*** Block opens ***

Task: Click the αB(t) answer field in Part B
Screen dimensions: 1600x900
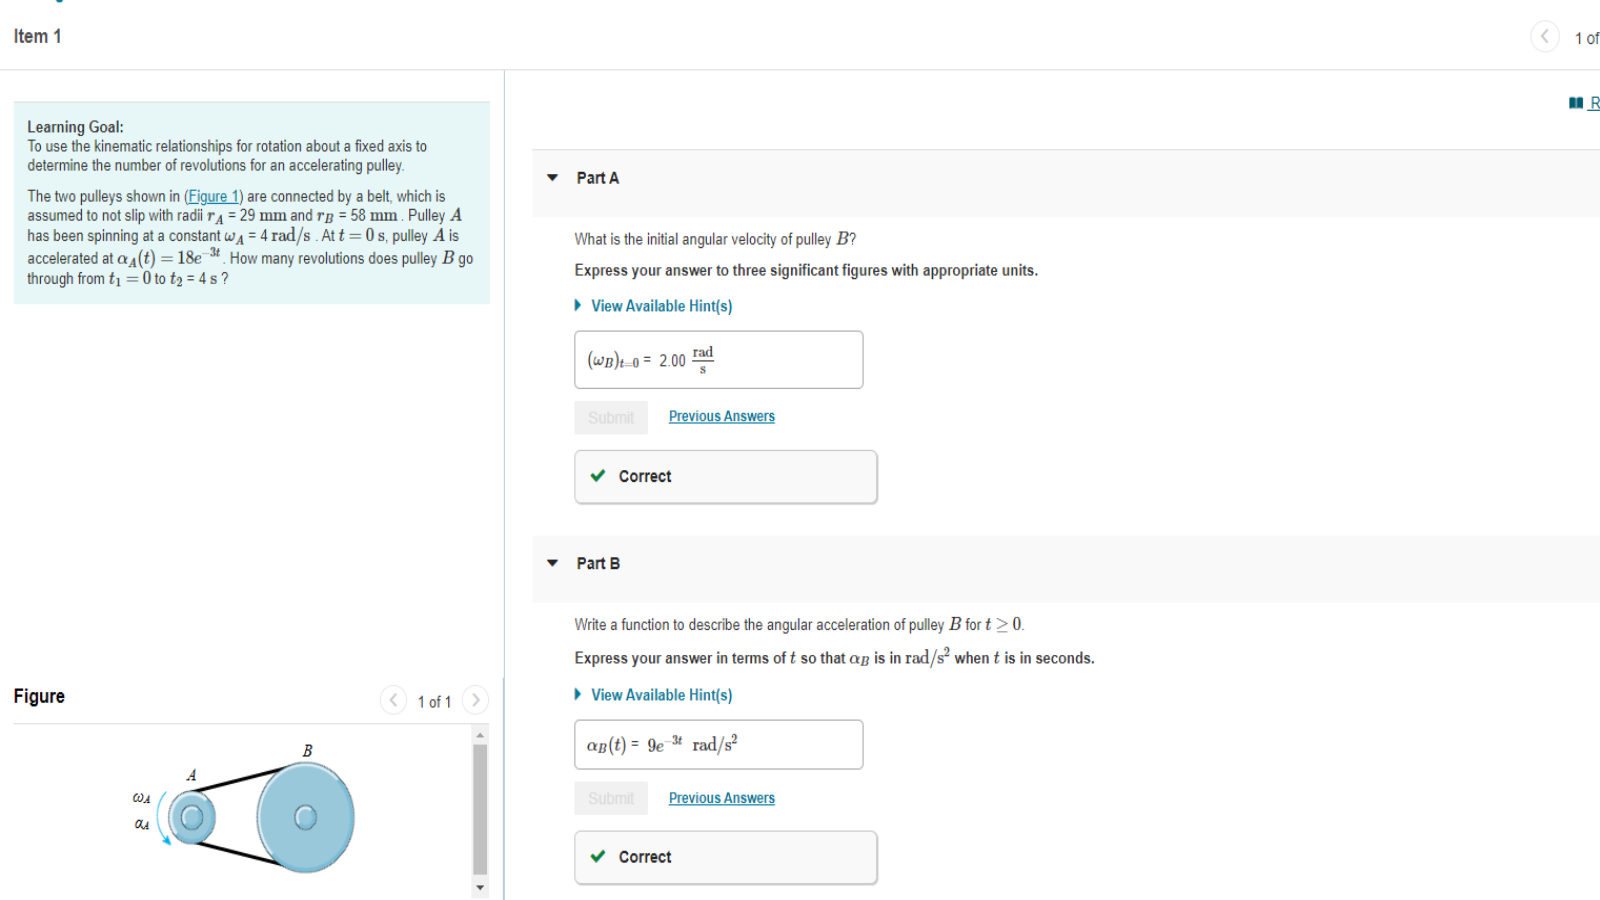Action: (x=718, y=744)
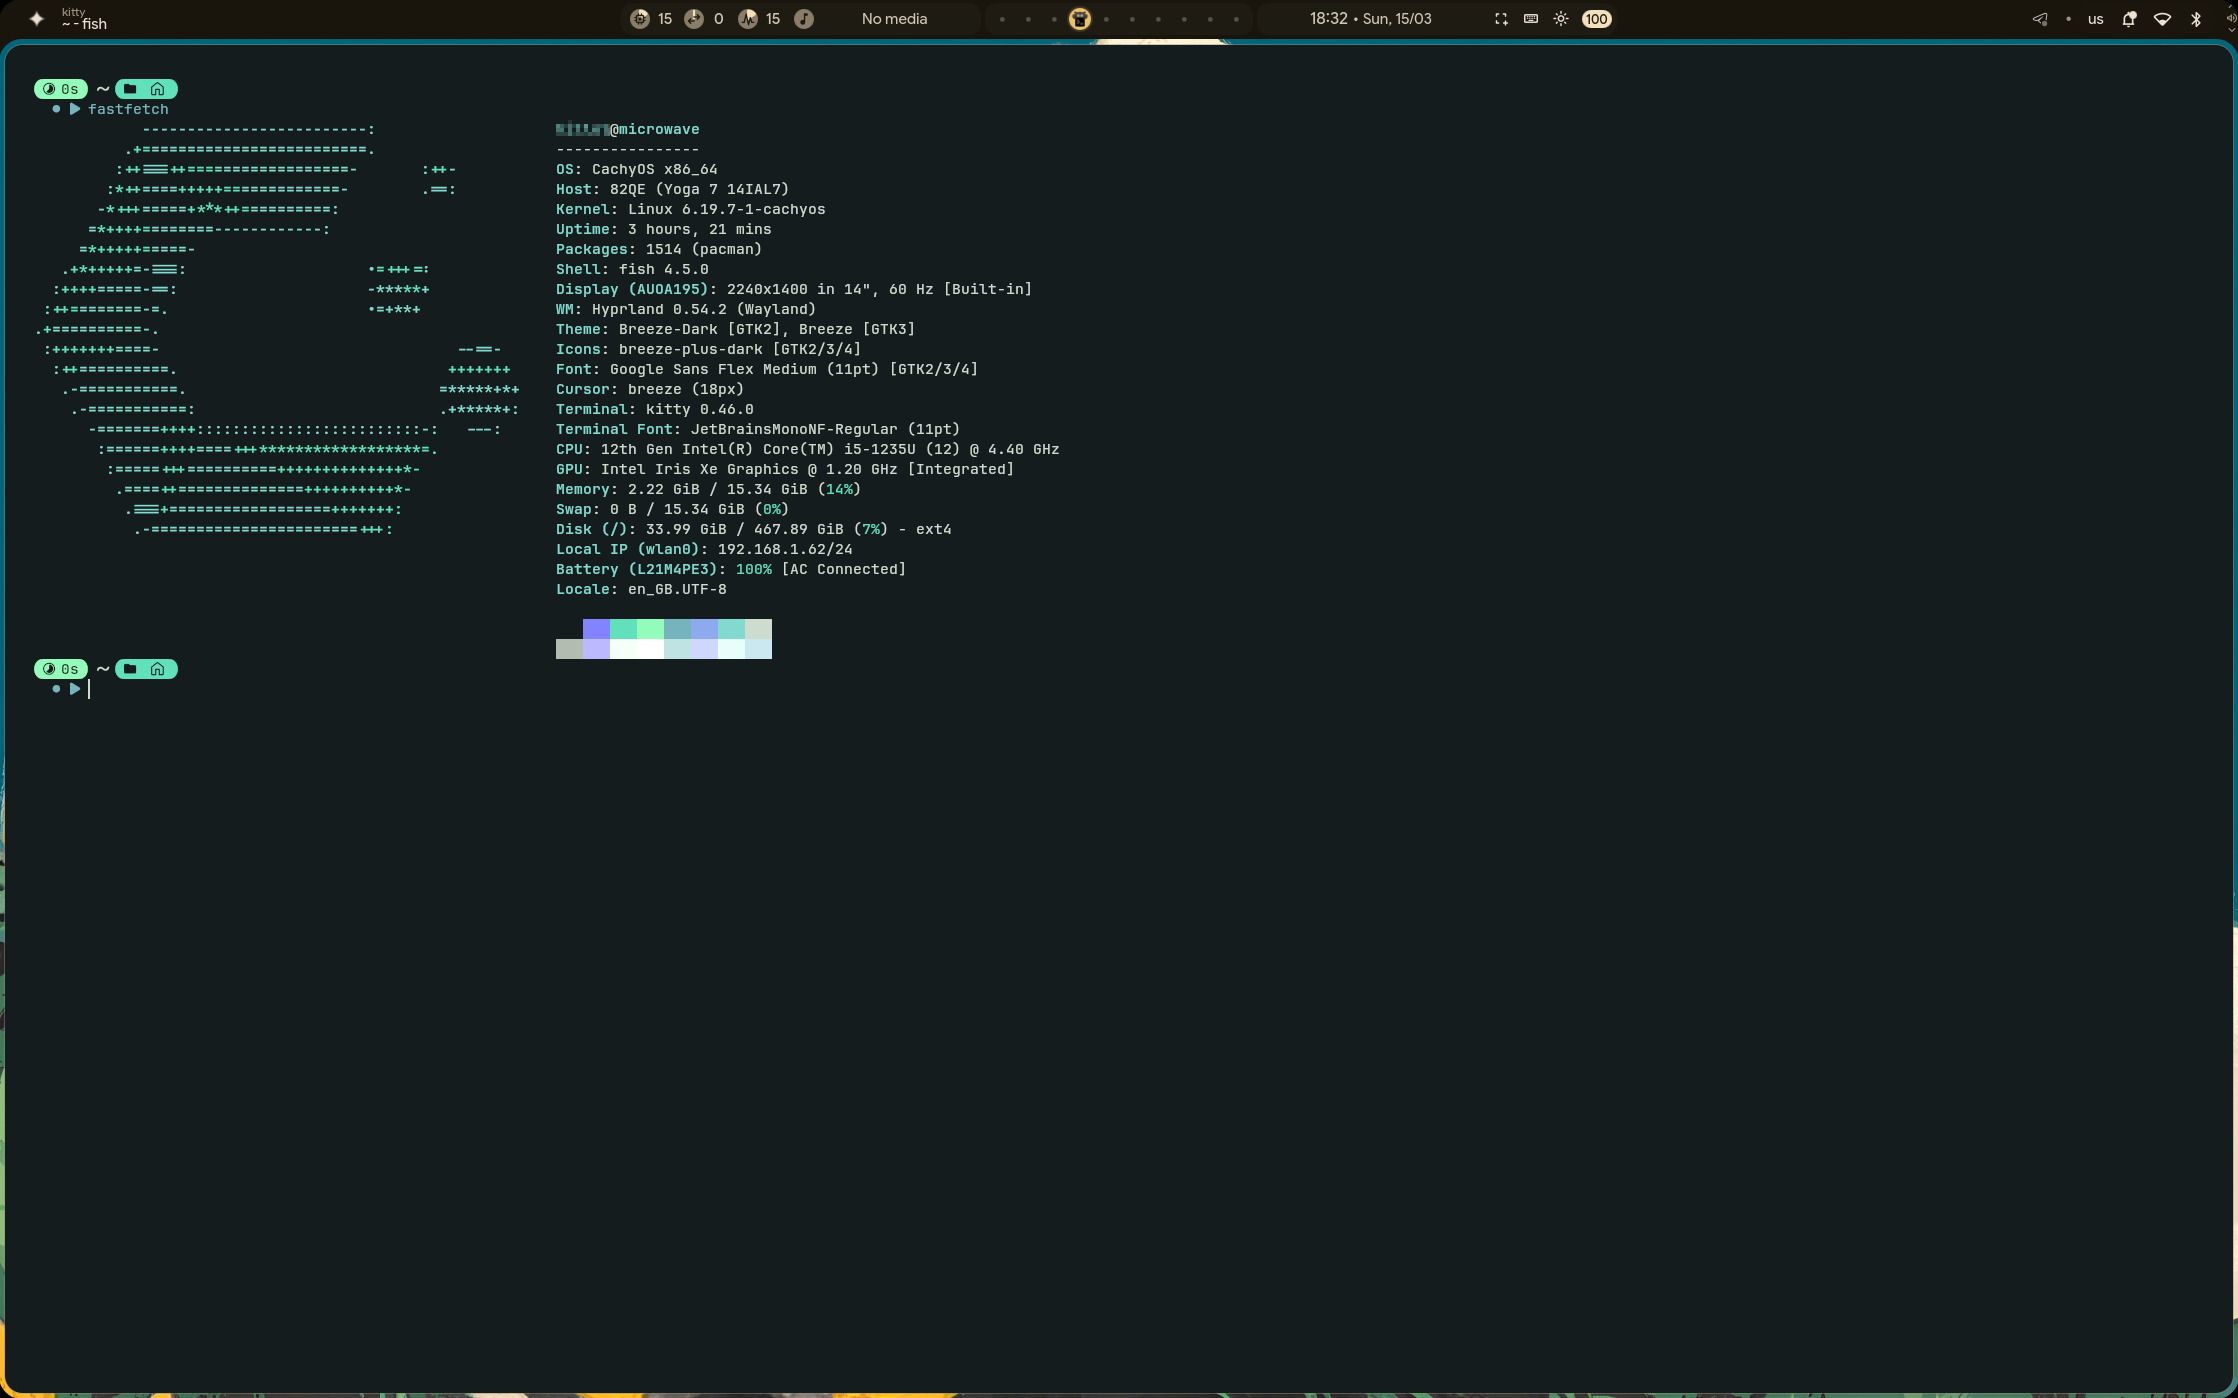Click the battery 100 pill indicator
2238x1398 pixels.
1596,19
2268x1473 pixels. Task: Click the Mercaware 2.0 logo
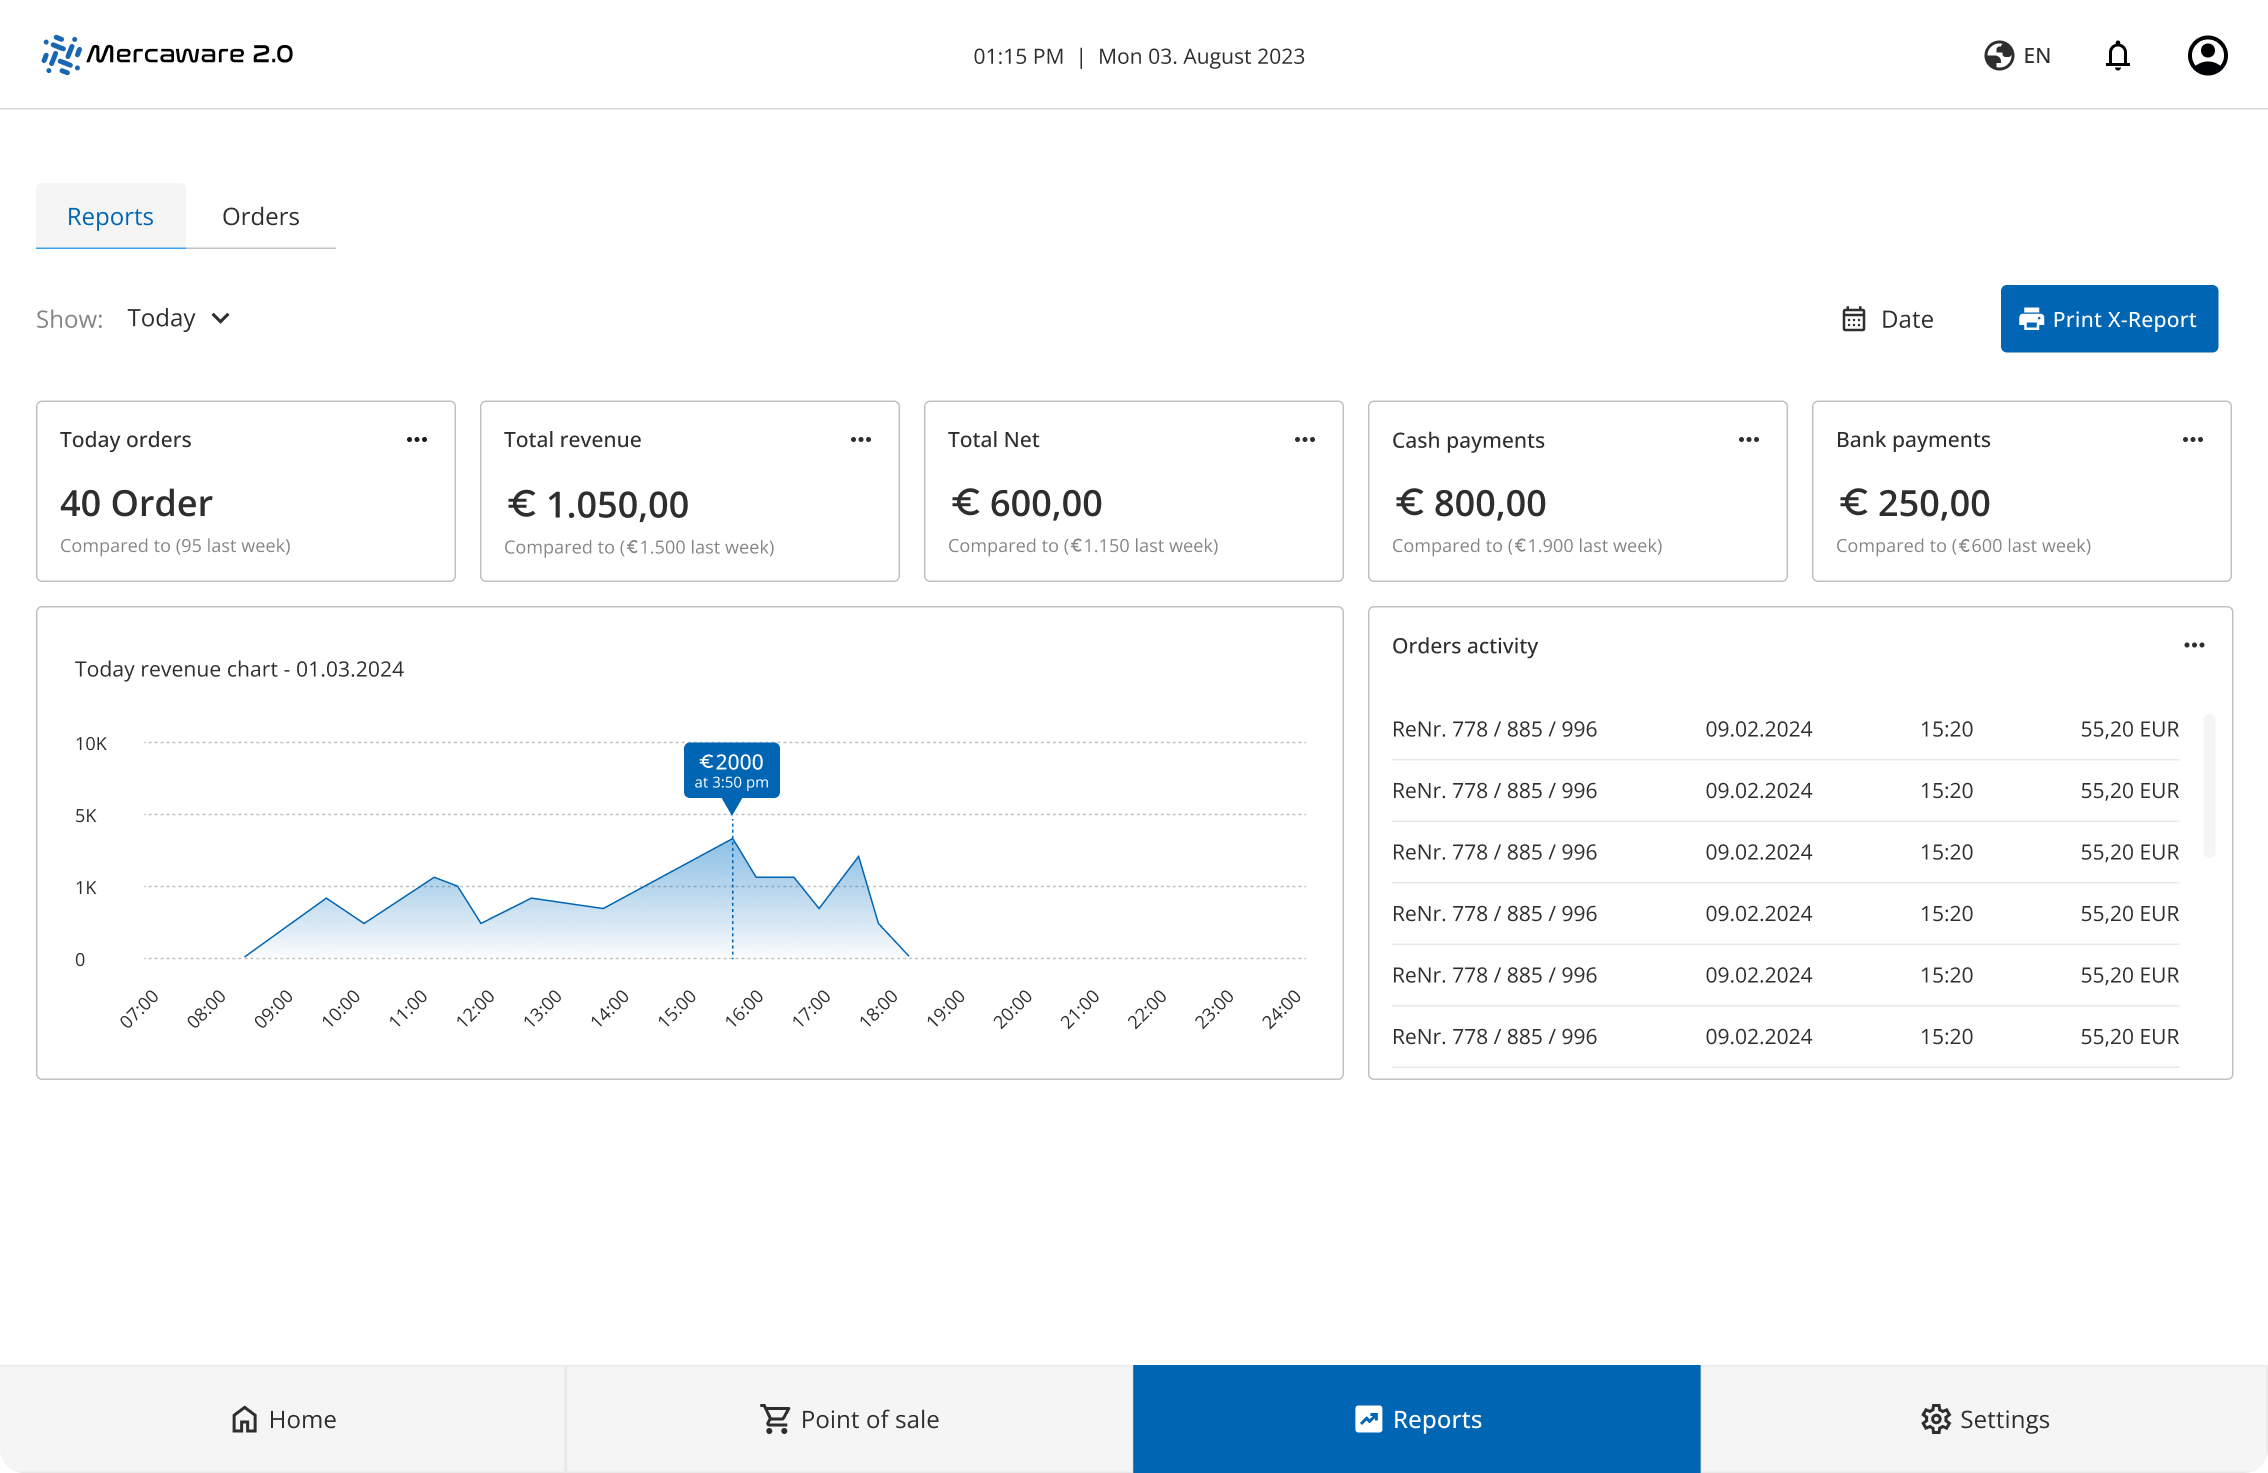(167, 54)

*** Block closes ***

▶ _What is being asked_
What is needed is an exact copy of every record above, minus the images.

▶ _Completed task_
Task: Click the αB(t) answer field in Part B
Screen dimensions: 1600x900
Action: (x=718, y=744)
Click the battery 100 pill indicator
2238x1398 pixels.
1596,19
2268x1473 pixels. Task: Click the Mercaware 2.0 logo
(167, 54)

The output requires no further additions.